Dr. Bill Jenkins, Epidemiologist Who Fought to Expose Racist Tuskegee Syphilis Experiment, Dies at 73

William “Bill” Jenkins, the government epidemiologist who tried to halt the unethical Tuskegee syphilis experiments of the 1960s, has died at age 73.

Dr. Jenkins passed away Feb. 17 in Charleston, S.C. from complications of the inflammatory disease sarcoidosis — the same condition that led to the death of comedian Bernie Mac — his wife told The New York Times.

Dr. Bill Jenkins

Dr. Bill Jenkins also worked to reduce AIDS in the Black community and later became director of AIDS prevention for minorities. at the CDC. (Image courtesy of UNC.edu)

According to the paper, Jenkins was working as a statistician for the United States Public Health Service in the ’60s when he first learned of the Tuskegee study. A colleague had told him about the experiments while they were still going on but didn’t give much detail, which prompted Jenkins to do a little research of his own.

What he found were dozens of articles about it in medical journals, and that even some chapters of the American Medical Association supported it. The ethics of the experiment didn’t sit well with him, however, and led Jenkins to devote the rest of his life to fighting racism and injustice in the health care industry.

In a study lasting from 1932 to 1972, the federal government experimented on hundreds of Black men in Macon County, Ala., where Tuskegee is the county seat, by allowing their syphilis to go untreated to see how the curable disease wreaked havoc on the human body. The men, who were unaware they had syphilis, were tricked into believing their ailment — which they were told was “bad blood” — was being treated, when in reality it wasn’t.

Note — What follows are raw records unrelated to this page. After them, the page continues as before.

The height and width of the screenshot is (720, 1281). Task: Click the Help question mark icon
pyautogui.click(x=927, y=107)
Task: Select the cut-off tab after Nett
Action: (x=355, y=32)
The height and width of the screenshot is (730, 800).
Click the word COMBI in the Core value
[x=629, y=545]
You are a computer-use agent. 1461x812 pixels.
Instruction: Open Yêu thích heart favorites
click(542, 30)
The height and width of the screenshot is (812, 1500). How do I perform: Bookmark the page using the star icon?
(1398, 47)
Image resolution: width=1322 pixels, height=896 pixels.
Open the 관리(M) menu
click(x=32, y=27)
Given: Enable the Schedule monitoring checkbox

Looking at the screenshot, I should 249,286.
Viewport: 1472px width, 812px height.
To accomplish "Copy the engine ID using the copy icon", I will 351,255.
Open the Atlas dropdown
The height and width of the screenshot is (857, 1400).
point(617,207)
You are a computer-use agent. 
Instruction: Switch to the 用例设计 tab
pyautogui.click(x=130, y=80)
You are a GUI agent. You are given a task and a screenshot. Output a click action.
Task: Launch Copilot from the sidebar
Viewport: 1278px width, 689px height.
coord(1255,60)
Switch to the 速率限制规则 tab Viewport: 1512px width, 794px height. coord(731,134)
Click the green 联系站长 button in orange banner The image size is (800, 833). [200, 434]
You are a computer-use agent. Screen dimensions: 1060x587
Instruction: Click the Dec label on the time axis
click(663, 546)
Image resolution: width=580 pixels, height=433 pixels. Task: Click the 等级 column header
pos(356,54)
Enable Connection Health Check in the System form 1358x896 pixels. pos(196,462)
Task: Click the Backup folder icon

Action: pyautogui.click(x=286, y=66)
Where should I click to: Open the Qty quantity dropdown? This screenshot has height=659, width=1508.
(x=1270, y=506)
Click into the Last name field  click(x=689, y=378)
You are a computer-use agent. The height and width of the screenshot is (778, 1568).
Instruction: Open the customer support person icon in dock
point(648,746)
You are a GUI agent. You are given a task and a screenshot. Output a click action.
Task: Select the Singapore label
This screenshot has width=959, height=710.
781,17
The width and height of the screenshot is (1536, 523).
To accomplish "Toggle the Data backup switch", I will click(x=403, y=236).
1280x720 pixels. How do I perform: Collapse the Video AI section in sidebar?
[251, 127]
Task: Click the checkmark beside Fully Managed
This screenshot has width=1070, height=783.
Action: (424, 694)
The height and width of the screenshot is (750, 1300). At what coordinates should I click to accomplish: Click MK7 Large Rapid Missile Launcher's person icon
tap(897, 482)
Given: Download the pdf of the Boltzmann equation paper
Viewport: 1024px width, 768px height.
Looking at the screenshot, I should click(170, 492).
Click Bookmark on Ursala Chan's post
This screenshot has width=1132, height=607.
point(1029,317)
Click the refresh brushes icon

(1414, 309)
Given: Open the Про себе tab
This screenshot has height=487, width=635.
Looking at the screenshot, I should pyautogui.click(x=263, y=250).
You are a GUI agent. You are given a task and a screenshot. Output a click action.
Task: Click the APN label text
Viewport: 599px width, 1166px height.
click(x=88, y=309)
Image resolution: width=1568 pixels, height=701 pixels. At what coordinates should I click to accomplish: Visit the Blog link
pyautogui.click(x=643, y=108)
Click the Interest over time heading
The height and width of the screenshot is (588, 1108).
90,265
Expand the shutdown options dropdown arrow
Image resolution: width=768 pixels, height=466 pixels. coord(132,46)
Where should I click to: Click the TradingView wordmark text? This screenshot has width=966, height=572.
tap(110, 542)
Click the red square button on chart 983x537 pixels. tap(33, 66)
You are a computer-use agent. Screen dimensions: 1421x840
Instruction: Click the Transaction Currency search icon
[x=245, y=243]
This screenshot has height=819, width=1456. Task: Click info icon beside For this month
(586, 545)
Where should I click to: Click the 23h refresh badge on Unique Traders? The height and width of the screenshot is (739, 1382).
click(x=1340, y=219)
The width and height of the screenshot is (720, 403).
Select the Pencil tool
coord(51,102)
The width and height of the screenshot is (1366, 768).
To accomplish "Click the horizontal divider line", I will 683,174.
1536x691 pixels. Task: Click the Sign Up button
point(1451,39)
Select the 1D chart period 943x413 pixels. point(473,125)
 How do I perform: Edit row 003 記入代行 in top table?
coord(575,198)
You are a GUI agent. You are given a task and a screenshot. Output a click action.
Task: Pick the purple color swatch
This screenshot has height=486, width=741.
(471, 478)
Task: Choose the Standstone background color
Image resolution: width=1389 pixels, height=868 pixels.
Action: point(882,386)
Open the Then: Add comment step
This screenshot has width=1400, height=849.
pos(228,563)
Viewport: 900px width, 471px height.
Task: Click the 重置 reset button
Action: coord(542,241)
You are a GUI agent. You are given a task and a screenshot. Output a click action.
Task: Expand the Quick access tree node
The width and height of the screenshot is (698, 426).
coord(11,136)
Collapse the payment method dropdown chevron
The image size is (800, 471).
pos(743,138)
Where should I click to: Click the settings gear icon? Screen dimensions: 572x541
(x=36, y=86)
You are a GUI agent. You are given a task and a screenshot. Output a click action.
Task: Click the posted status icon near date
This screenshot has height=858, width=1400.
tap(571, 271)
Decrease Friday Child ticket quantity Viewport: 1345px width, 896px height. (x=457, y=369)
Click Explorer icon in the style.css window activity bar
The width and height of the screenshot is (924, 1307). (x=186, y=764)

What’s worse, the study was conducted without informed consent from the participants.

Syphilis, a sexually transmitted disease, can cause brain damage, paralysis, loss of vision and even death if left unchecked. Some of the men wound up passing the disease to their wives, who then passed it on to their children.

When Jenkins expressed concerns about the study to his supervisor, he was told “not to worry about it,” according to The Times. It turns out that same supervisor was one of the researchers monitoring the racist experiment.

That’s when Jenkins took matters into his own hands, penning an article about the study that he later sent to other Black doctors and even a few local reporters. Because the article didn’t include much background or other exploratory information, however, the story never gained much traction, his wife said.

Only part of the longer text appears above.